Direction 1: Copy the lines of the listing word for word, starting at the line that contains "Click the View" and stopping after the line that contains "pos(132,312)".

[Text provided start]

About this museum
Aerospace Bristol tells the Filton story — Boxkites to Blenheims to Brabazon to BAC — in a Grade II listed WWI hangar, and then walks you into a purpose-built cathedral containing Concorde 216. Bristol built these wings; the workforce lined the runway when she came home. It is the rare museum where the industrial history is as compelling as the machines, Bristol having at various points manufactured aircraft, engines, missiles, cars and prefab bathrooms with equal conviction.
Concorde G-BOAF, the last Concorde ever built and the last ever to fly (26 November 2003, into Filton, forever). You can board her. People go quiet.
- Concorde 216 G-BOAF — the last ever to fly
- Bristol Bolingbroke (licence-built Blenheim)

[Text provided end]

Direction 2: Using the museum description above, say whether each statement agrees with it, answering yes or no and quoting the words that decide it: (a) the hangar the museum occupies is a Grade II listed WWI building; (b) Concorde G-BOAF ended its last flight at Heathrow; (c) visitors may go aboard Concorde G-BOAF.

[Information shown start]

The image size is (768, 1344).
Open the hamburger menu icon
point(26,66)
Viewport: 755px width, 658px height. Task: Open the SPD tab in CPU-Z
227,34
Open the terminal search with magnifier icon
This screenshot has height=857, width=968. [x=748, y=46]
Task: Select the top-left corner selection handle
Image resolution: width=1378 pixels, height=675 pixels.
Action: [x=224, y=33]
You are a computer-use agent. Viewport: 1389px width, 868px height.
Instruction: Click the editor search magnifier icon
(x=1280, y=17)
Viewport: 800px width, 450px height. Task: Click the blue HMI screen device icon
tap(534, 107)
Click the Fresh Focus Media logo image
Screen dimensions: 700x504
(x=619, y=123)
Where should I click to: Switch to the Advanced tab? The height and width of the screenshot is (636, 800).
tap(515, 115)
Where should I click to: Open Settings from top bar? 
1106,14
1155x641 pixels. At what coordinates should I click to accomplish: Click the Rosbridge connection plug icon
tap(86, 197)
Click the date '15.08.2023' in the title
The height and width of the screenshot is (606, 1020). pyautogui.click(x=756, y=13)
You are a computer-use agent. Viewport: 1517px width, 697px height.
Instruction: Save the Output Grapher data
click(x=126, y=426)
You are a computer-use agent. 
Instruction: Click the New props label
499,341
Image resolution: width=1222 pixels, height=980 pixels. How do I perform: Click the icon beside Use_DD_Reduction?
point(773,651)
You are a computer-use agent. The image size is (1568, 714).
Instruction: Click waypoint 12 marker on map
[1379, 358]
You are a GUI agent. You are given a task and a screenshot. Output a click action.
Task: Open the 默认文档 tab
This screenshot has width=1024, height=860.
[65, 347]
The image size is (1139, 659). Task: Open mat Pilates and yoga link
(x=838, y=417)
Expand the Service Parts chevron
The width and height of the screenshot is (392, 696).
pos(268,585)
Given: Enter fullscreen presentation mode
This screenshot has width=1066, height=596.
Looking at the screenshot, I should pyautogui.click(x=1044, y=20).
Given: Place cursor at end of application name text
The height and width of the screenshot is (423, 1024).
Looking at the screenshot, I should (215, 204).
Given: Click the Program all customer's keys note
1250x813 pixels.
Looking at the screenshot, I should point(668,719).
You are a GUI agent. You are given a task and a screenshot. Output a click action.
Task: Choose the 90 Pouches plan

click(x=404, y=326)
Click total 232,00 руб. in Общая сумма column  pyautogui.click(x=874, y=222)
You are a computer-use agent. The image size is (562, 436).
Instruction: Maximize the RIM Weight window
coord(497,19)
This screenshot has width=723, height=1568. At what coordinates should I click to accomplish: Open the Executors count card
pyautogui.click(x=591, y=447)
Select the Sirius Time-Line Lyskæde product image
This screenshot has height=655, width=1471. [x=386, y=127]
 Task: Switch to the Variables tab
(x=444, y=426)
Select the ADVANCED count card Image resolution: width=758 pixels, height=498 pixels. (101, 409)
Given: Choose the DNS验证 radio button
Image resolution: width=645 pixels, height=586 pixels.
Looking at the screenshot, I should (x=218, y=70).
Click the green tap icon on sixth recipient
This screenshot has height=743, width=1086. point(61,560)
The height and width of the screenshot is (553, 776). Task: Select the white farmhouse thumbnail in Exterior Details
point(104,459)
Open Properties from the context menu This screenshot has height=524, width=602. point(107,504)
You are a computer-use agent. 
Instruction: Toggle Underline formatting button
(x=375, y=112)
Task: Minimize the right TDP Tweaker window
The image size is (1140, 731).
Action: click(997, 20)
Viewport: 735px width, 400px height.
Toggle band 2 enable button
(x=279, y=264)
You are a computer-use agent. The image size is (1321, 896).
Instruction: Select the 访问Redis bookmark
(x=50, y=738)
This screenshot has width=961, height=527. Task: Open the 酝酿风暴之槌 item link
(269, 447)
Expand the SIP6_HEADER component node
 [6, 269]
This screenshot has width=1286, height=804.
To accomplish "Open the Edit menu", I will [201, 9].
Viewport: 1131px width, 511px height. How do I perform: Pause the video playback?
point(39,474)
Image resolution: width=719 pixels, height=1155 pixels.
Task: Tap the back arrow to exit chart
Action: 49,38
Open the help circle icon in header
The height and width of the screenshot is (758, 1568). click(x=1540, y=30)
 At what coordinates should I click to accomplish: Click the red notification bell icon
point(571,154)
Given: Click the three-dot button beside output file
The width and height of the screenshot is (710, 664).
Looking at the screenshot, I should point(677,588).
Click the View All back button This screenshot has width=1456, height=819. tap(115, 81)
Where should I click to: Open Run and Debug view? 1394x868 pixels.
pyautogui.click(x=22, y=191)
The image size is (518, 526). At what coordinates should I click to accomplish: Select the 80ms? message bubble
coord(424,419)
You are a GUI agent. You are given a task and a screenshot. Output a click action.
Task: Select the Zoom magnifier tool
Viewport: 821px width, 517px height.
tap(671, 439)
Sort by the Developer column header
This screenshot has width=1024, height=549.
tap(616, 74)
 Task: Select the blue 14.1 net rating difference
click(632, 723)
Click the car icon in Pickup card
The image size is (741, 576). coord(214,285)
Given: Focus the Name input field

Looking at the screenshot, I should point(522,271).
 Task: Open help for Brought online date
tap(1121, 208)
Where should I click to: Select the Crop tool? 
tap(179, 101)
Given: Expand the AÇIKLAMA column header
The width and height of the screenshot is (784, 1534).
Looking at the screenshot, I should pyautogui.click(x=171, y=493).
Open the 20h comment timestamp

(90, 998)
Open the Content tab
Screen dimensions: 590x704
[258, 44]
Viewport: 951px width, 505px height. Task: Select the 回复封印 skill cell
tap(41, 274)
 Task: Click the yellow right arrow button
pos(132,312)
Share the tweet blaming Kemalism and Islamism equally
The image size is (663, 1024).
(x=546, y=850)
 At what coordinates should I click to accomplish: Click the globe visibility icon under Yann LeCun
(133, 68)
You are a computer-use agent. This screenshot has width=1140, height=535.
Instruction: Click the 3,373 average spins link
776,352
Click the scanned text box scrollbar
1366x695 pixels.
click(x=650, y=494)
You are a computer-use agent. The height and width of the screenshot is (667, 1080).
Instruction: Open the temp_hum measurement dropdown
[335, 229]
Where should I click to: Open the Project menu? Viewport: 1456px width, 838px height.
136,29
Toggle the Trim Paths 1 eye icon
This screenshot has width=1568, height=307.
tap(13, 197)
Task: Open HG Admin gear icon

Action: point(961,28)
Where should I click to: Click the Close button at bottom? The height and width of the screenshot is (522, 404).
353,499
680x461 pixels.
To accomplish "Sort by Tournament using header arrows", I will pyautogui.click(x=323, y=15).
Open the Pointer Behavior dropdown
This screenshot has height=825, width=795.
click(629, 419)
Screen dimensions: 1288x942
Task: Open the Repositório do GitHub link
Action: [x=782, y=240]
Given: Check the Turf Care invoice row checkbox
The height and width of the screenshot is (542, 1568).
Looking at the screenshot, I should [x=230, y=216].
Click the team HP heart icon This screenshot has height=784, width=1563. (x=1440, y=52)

[Information shown end]

Task response 1:
Click the View All back button This screenshot has width=1456, height=819. tap(115, 81)
Where should I click to: Open Run and Debug view? 1394x868 pixels.
pyautogui.click(x=22, y=191)
The image size is (518, 526). At what coordinates should I click to accomplish: Select the 80ms? message bubble
coord(424,419)
You are a GUI agent. You are given a task and a screenshot. Output a click action.
Task: Select the Zoom magnifier tool
Viewport: 821px width, 517px height.
tap(671, 439)
Sort by the Developer column header
This screenshot has width=1024, height=549.
tap(616, 74)
 Task: Select the blue 14.1 net rating difference
click(632, 723)
Click the car icon in Pickup card
The image size is (741, 576). coord(214,285)
Given: Focus the Name input field

Looking at the screenshot, I should point(522,271).
 Task: Open help for Brought online date
tap(1121, 208)
Where should I click to: Select the Crop tool? 
tap(179, 101)
Given: Expand the AÇIKLAMA column header
The width and height of the screenshot is (784, 1534).
Looking at the screenshot, I should pyautogui.click(x=171, y=493).
Open the 20h comment timestamp

(90, 998)
Open the Content tab
Screen dimensions: 590x704
[258, 44]
Viewport: 951px width, 505px height. Task: Select the 回复封印 skill cell
tap(41, 274)
 Task: Click the yellow right arrow button
pos(132,312)

Task response 2:
(a) Yes: "in a Grade II listed WWI hangar"
(b) No: "26 November 2003, into Filton, forever"
(c) Yes: "You can board her."